Dossier : IMM‐2919‐20

Référence : 2022 CF 80

[TRADUCTION FRANÇAISE]

Ottawa (Ontario), le 25 janvier 2022

En présence de monsieur le juge Pamel

ENTRE :

HARJINDER SINGH

demandeur

et

LE MINISTRE DE LA CITOYENNETÉ ET DE L’IMMIGRATION

défendeur

JUGEMENT ET MOTIFS

[1] Le demandeur, M. Harjinder Singh, est un citoyen de l’Inde qui travaille comme conducteur de camion aux Émirats arabes unis [EAU] depuis 2012. Il sollicite le contrôle judiciaire de la décision rendue le 2 juillet 2020 à la suite d’un nouvel examen [la décision contestée], par laquelle un agent des visas [l’agent] de l’ambassade du Canada à Abu Dhabi [l’ambassade] a rejeté sa demande de visa de résident temporaire et de permis de travail à titre de conducteur de camion sur long parcours en Colombie‐Britannique. L’agent a conclu que M. Singh n’avait pas établi qu’il était capable d’exercer les fonctions d’un conducteur de camion au Canada, qu’il n’avait fourni que très peu de renseignements au sujet de son expérience à titre de conducteur de camion sur long parcours, et qu’il n’avait fourni aucune information sur ses infractions routières pendant qu’il travaillait aux EAU. De plus, l’agent a conclu que les éléments de preuve présentés par M. Singh pour démontrer qu’il possédait une expérience de travail pertinente ne couvraient qu’une période de deux ans allant de décembre 2018 à décembre 2020 et non pas une période remontant à 2012. L’agent n’était par ailleurs pas convaincu que M. Singh possédait les compétences linguistiques nécessaires pour exercer adéquatement l’emploi pour lequel le permis de travail était demandé.

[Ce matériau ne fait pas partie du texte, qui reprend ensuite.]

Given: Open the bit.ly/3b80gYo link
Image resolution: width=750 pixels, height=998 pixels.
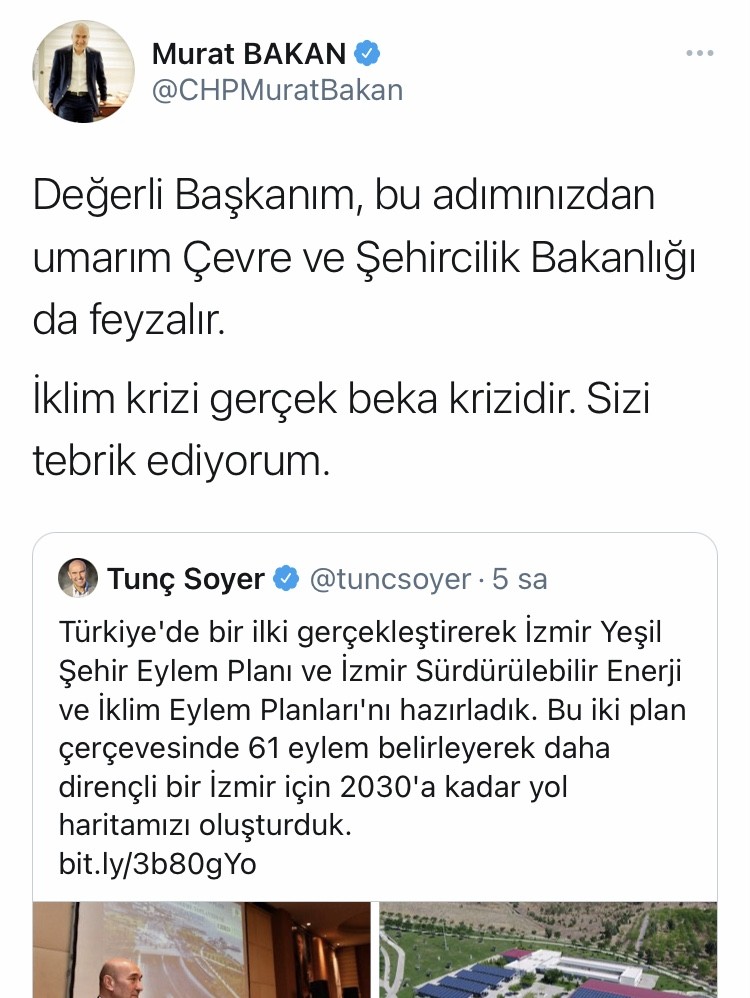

[2] M. Singh avait été embauché par une entreprise canadienne, Regal Transport Ltd [Regal], qui avait reçu une étude d’impact sur le marché du travail [EIMT] favorable pour le poste qu’il occuperait. M. Singh avait joint à sa demande de visa les résultats qu’il avait obtenus à l’examen de l’International English Language Testing System [IELTS]. Après les avoir convertis pour obtenir leur équivalence selon les Niveaux de compétence linguistique canadiens [NCLC], ces résultats révélaient que ses compétences linguistiques en anglais dépassent généralement le NCLC 4, qui, comme le soutenait M. Singh, est le niveau minimum requis pour les conducteurs de camion sur long parcours au Canada. D’après M. Singh, l’ambassade évaluait auparavant les compétences linguistiques en fonction d’un niveau minimum requis – le NCLC 4 – et d’une note globale à l’examen de l’IELTS d’au moins 5,0, ce qu’il avait obtenu. En ce qui concerne son aptitude à lire en anglais, pour laquelle il avait obtenu la note la plus basse, son niveau de compétence correspondait au NCLC 5. Pour cette raison, M. Singh s’attendait à ce que sa demande soit traitée. Toutefois, il semblerait qu’en 2020, l’ambassade ait modifié sa politique concernant les compétences linguistiques que doivent posséder les conducteurs de camion sur long parcours et qu’elle ait cessé d’utiliser un niveau minimum – en supposant qu’elle l’ait déjà fait – afin de permettre aux agents des visas d’évaluer les compétences de chaque demandeur au cours du processus d’entrevue.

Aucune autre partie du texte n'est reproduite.